EXERCISE GOAL >>
The line containing "276x175 pixels. At" marks the start of the required copy, which runs to the final line of the entries; return those lines exactly, without any pictures.

DATA FOR PROCESSING >>
○ ○ ○ ○

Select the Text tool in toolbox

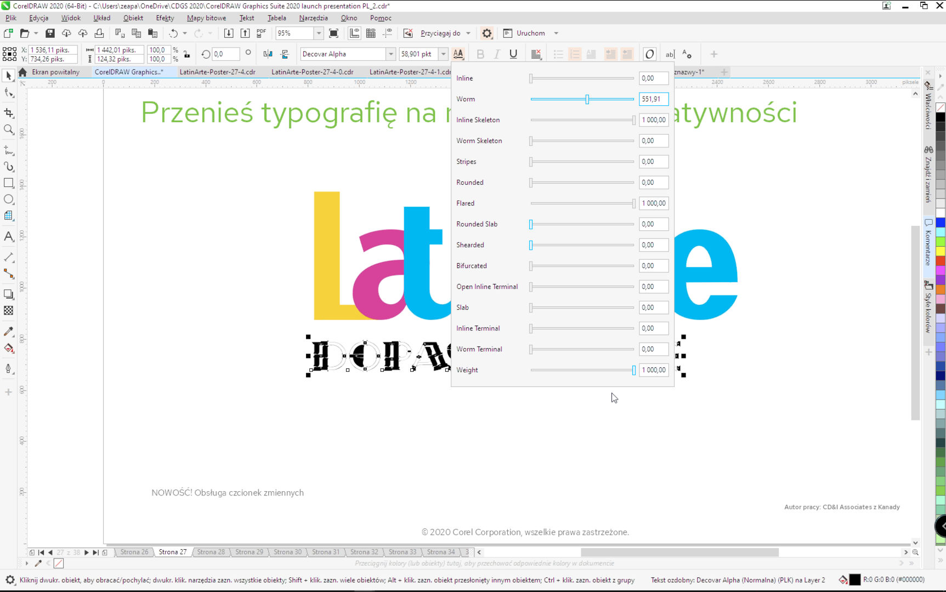(x=9, y=237)

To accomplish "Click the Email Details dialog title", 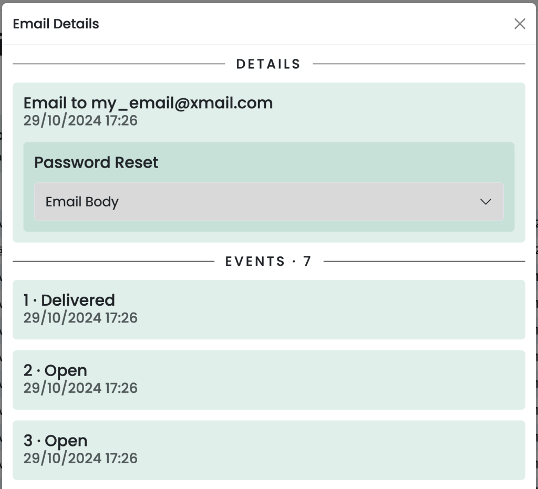I will point(56,24).
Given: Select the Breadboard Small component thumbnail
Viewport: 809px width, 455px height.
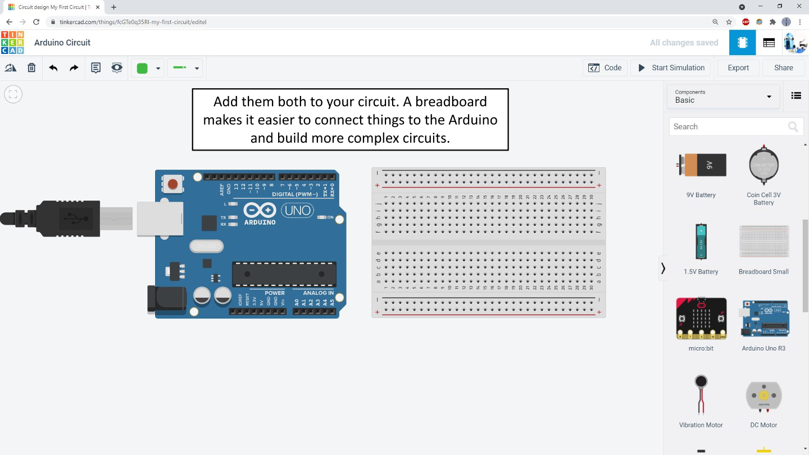Looking at the screenshot, I should pos(763,242).
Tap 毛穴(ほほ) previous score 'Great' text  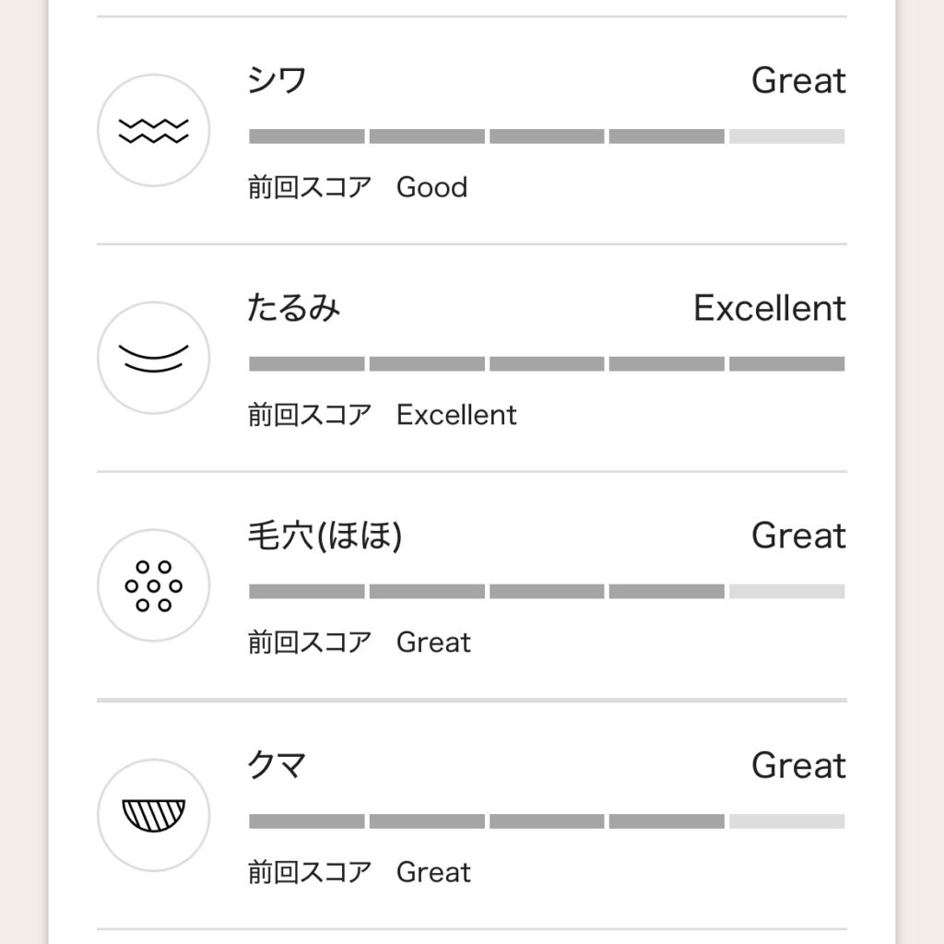[433, 643]
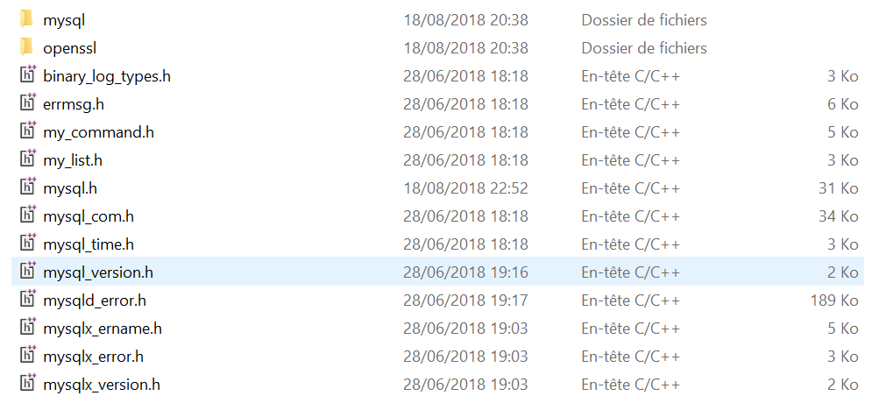
Task: Click the 34 Ko size of mysql_com.h
Action: [837, 216]
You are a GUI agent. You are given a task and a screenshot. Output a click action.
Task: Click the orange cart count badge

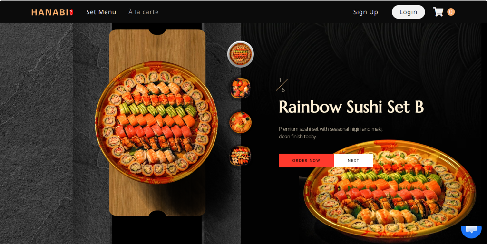pos(451,12)
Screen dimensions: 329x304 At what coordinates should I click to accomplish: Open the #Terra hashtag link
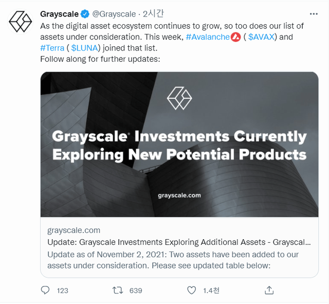[x=52, y=48]
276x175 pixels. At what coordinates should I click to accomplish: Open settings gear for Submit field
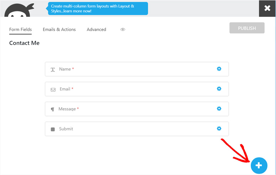[x=219, y=128]
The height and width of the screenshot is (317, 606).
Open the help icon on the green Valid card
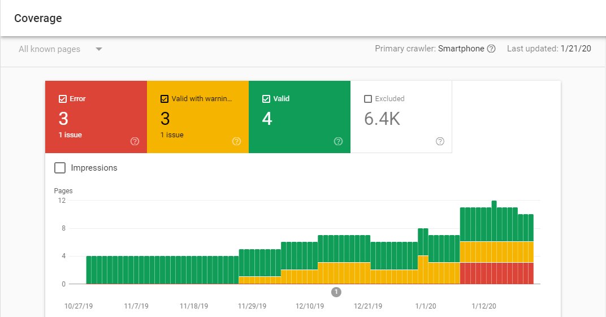click(x=338, y=141)
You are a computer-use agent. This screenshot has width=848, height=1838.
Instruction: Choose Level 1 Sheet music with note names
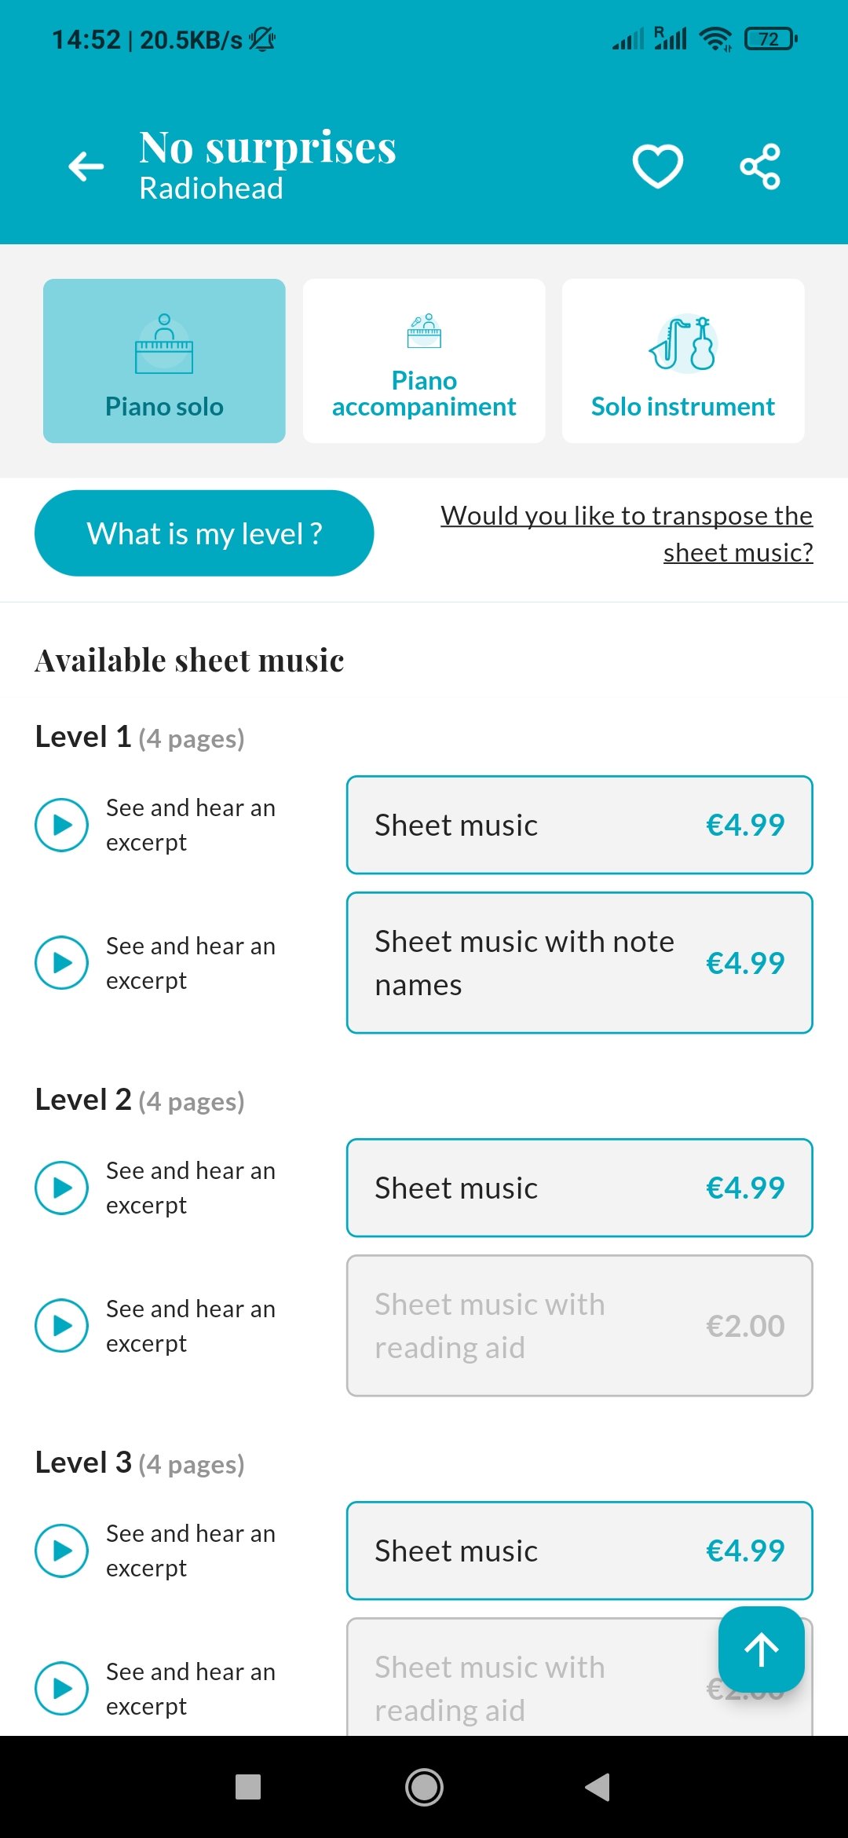(579, 963)
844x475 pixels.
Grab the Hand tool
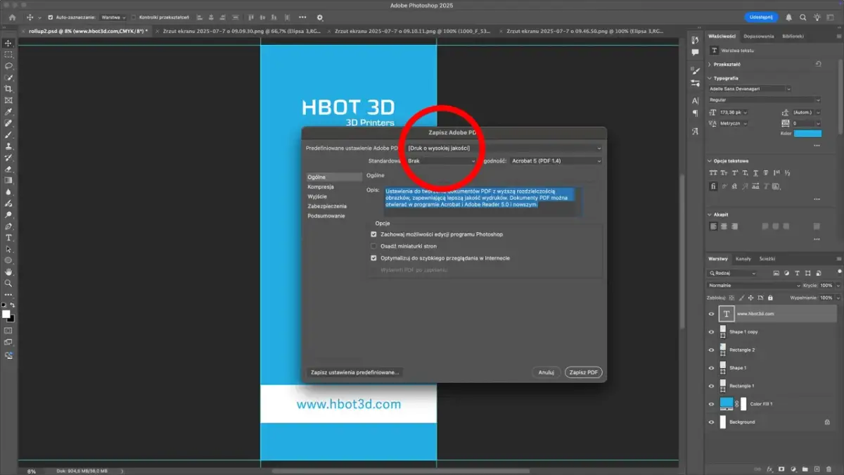coord(8,272)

○ ○ ○ ○

EXERCISE RESULT >>
276x175 pixels. At what coordinates should I click to accomplish: Open settings gear for Submit field
[x=219, y=128]
The height and width of the screenshot is (317, 606).
Open the help icon on the green Valid card
click(x=338, y=141)
You are a computer-use agent. This screenshot has width=848, height=1838.
Instruction: Choose Level 1 Sheet music with note names
(579, 963)
844x475 pixels.
Grab the Hand tool
coord(8,272)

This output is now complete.